Power Analysis for DD	Power Analysis for Age

We see now that both of our predictors are underpowered but DD group is getting closed to .80. Therefore, this gives us a good opportunity to simulate data to calculate what sample size is needed to have sufficient power. We will do this by using the functions extend() and powerCurve(). These functions are kinda interesting. extend() basically increases the sample size for a model! So it does not generate a new dataset with more observations, but I think it modifies the model in a way that it simulates what the model would have looked life if generated from a larger sample, and we can specify what sample size we want.
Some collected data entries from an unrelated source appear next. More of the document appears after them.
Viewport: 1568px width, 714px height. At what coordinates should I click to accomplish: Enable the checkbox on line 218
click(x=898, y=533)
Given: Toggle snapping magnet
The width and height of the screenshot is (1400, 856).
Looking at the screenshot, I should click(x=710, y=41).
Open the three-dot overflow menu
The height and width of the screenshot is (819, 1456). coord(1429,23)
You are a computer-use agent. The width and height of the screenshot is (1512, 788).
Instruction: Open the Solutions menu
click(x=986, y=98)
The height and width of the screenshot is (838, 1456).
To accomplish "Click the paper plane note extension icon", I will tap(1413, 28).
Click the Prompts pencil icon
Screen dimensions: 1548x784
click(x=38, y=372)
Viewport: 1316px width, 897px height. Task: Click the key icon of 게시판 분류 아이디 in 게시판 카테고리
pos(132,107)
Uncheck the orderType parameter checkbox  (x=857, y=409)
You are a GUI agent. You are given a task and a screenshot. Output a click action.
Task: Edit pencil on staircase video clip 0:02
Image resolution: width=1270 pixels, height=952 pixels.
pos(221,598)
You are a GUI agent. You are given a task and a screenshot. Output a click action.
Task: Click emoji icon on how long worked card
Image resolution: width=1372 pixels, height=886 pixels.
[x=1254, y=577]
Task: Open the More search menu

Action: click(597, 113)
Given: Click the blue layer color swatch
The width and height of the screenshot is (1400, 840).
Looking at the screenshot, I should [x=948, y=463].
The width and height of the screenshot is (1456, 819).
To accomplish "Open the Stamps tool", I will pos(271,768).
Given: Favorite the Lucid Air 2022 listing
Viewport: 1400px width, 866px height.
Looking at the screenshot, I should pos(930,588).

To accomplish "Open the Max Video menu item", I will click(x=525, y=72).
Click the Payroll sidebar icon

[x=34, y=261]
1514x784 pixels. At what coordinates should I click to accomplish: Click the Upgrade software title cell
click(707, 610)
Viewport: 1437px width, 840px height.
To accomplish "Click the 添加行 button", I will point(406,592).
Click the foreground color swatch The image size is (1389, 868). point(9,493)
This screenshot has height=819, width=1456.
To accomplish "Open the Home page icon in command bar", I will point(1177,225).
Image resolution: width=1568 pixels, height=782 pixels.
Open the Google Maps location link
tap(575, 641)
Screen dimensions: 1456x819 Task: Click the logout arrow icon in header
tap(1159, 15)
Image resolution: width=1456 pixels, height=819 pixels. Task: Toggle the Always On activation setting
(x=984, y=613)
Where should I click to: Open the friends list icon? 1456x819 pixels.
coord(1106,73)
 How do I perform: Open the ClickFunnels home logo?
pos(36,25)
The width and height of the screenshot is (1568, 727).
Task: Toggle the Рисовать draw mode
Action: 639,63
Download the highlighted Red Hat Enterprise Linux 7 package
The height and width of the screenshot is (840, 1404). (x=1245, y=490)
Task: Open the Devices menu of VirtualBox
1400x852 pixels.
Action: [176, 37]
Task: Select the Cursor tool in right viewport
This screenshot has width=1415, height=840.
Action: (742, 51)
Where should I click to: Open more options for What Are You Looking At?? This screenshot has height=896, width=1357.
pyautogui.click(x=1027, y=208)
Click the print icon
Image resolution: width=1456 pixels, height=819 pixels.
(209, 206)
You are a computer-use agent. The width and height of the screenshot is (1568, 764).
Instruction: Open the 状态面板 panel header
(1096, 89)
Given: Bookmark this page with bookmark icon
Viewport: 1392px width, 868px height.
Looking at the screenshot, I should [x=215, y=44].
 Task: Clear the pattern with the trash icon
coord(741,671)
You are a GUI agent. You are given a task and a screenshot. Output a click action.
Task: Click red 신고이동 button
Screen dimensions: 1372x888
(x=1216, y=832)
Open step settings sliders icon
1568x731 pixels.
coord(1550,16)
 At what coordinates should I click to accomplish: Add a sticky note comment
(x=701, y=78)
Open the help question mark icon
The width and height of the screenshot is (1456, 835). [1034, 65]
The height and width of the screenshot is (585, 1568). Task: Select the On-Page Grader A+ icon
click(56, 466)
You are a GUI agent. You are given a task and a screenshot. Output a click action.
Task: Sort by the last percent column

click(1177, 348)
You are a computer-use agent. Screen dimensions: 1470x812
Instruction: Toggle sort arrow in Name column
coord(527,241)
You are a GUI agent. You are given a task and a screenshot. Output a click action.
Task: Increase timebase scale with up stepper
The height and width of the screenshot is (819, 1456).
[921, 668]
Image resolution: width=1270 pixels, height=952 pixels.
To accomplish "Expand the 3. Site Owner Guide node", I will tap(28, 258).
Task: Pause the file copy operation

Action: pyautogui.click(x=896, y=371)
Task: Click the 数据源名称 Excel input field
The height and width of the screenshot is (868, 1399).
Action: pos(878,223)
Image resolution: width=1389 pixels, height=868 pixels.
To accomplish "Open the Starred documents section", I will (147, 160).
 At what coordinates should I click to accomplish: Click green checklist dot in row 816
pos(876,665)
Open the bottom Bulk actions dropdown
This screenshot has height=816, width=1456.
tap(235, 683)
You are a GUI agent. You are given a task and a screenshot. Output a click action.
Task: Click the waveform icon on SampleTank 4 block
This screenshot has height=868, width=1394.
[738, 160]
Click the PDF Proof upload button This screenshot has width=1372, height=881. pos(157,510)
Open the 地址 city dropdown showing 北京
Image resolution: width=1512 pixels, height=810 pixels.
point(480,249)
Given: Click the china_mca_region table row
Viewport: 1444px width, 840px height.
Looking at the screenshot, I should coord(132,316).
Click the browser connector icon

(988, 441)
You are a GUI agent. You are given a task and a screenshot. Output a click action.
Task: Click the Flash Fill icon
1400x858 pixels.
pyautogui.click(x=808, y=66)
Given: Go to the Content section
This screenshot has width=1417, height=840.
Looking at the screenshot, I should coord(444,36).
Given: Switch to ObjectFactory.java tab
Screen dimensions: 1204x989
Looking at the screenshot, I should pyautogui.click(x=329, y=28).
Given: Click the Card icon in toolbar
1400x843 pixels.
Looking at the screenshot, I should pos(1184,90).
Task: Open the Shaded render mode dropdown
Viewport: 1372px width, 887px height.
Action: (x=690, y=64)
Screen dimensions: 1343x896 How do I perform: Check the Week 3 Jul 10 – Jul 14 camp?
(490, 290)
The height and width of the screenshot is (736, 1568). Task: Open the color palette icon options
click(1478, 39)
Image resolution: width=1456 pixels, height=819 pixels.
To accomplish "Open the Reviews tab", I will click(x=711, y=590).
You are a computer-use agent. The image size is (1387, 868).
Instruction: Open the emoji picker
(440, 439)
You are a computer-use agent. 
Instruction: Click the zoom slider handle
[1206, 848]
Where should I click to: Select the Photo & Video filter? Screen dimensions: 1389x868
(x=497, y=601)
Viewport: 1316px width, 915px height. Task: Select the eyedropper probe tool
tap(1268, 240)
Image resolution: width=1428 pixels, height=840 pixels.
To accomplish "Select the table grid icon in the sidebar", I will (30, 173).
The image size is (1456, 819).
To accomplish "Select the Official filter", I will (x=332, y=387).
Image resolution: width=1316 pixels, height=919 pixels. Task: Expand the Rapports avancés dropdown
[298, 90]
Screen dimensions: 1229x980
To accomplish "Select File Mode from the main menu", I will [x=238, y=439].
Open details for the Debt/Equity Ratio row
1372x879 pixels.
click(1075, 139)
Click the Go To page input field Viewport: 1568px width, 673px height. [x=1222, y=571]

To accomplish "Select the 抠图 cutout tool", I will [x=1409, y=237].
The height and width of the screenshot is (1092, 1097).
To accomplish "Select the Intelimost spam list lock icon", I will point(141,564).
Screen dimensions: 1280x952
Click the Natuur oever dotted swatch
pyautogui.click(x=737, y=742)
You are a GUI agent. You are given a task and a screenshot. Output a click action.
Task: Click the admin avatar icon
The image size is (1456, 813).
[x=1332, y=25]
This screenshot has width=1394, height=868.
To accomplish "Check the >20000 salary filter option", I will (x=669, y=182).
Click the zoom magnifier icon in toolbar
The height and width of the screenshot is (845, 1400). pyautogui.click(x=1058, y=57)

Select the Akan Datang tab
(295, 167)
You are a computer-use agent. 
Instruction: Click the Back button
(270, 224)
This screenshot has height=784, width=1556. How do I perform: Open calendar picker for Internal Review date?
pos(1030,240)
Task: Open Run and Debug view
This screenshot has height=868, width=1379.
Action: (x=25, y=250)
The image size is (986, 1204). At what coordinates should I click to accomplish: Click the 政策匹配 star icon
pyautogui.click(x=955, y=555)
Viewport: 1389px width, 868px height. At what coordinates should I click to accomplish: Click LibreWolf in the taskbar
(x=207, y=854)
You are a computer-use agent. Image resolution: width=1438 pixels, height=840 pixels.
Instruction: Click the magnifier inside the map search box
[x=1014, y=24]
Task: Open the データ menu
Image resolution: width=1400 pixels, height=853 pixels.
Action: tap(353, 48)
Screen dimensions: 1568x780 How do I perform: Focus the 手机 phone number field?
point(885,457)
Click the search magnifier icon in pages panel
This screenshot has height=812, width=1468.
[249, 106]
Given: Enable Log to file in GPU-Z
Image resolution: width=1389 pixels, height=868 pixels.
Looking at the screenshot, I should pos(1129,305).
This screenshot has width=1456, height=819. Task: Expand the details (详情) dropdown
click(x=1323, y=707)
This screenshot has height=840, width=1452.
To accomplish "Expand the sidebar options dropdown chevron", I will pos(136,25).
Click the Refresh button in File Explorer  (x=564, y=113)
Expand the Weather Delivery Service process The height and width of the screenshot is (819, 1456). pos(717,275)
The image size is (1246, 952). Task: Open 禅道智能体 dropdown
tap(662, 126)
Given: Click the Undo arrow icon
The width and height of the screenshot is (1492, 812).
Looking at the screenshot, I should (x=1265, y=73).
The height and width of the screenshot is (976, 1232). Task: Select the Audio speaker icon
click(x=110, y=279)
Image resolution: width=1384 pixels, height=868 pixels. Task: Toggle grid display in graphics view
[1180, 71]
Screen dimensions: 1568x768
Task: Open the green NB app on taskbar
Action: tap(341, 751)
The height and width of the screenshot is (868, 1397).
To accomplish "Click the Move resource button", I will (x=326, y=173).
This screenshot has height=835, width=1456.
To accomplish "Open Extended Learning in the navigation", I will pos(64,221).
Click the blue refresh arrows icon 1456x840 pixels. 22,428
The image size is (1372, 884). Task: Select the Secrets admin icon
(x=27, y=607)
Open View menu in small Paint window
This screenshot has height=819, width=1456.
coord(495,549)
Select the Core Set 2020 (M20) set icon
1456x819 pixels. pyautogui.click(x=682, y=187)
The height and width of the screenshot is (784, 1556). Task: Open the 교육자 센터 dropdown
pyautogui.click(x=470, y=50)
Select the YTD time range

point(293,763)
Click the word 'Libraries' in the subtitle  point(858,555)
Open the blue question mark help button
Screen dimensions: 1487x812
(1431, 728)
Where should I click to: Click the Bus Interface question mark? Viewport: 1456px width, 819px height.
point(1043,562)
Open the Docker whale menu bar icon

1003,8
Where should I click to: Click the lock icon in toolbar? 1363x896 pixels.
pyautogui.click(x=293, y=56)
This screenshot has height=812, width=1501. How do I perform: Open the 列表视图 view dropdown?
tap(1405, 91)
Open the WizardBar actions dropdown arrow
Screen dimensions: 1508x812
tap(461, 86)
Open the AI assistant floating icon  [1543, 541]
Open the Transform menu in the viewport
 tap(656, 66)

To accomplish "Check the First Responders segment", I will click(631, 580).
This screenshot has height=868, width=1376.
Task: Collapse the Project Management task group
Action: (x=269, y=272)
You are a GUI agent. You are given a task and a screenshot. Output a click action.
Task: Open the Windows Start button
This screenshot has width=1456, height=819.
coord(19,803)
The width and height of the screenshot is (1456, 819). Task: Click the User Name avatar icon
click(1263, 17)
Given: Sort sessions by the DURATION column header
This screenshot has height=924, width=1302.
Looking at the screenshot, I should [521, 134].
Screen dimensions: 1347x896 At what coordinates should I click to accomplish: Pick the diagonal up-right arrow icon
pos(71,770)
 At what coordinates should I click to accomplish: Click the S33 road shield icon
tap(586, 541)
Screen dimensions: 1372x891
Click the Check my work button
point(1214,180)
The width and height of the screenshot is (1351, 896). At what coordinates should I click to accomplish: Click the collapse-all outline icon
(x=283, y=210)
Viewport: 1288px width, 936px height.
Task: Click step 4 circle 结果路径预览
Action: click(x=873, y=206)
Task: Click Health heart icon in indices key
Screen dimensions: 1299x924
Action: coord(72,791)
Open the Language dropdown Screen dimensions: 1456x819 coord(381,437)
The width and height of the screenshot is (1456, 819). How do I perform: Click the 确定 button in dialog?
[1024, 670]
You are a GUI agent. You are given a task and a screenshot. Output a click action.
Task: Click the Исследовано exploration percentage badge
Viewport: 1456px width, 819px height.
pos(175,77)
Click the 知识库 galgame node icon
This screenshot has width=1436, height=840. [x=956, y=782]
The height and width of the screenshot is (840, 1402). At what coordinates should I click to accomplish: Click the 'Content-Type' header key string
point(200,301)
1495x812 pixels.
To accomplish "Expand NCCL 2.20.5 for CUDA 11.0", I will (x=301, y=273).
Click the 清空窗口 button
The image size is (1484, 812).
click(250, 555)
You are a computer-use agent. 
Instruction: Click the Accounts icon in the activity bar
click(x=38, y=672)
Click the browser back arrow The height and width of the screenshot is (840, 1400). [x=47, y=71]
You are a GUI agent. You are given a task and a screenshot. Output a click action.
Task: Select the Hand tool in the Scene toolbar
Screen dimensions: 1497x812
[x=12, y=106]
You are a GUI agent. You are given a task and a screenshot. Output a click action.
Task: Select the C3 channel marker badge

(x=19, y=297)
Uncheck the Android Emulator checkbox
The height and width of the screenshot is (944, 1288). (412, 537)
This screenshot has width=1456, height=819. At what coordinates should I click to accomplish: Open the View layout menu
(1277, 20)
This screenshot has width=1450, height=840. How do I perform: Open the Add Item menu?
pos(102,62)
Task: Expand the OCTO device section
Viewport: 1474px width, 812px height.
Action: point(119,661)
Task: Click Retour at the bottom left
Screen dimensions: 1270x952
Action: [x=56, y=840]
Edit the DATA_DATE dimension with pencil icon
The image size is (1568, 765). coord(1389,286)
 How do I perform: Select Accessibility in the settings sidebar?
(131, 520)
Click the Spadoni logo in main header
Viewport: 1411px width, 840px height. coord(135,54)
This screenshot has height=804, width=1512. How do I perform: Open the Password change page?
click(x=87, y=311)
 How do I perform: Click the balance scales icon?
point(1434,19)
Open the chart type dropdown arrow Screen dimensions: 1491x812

After this new object (model) is created, we can use powerCurve() to generate multiple models of varying sample sizes and will report how much power they have to detect a specified predictor.

Important: When we mention sample size, this is directly for the sample size of the level two cluster. Thus, the models present power values of simulated models with specified cluster sample sizes. The powerCurve() function has an argument named 'breaks'. We can use this argument to specify the number of models we want to test the power for and how we want the cluster sample size to increase by for each model (ex: we chose 10). We can then cap this at a model with the largest cluster sample size that we specified in the extend() function (ex: we chose 200).

Below we generated the model with extend() to have a cluster sample size of 200 and then use powerCurve to calculate the power that we would have with the corresponding simulated cluster sample size.

# Extend the model to 200 clusters (adjust as needed)
cluster_n = 200
model_n_increase_by = 10
m2_extended <- extend(m2, along = "fam_id", n = cluster_n) # Simulate a model from a larger dataset

# Now run powerCurve
power_curve_dd <- powerCurve(
  m2_extended, 
  test = fixed("ddDD", "t"), 
  along = "fam_id", 
  breaks = seq(10, cluster_n, by = model_n_increase_by), 
  nsim = 100
)
print(power_curve_dd)

power_curve_age <- powerCurve(
  m2_extended, 
  test = fixed("age", "t"), 
  along = "fam_id", 
  breaks = seq(10, cluster_n, by = model_n_increase_by), 
  nsim = 100
)
print(power_curve_age)

`powerCurve()` for DD status	`powerCurve()` for Age

Conclusion: Even though we specified the sample size for the cluster, the output of powerCurve() is the overall sample size needed to have enough power for each fixed effects. It seems that for DD status, probably with 10 more children a power of 0.80 will be met. For age, however, considering that it had a very small effect size, it will require closer to 100-120 children to have a power of 0.80.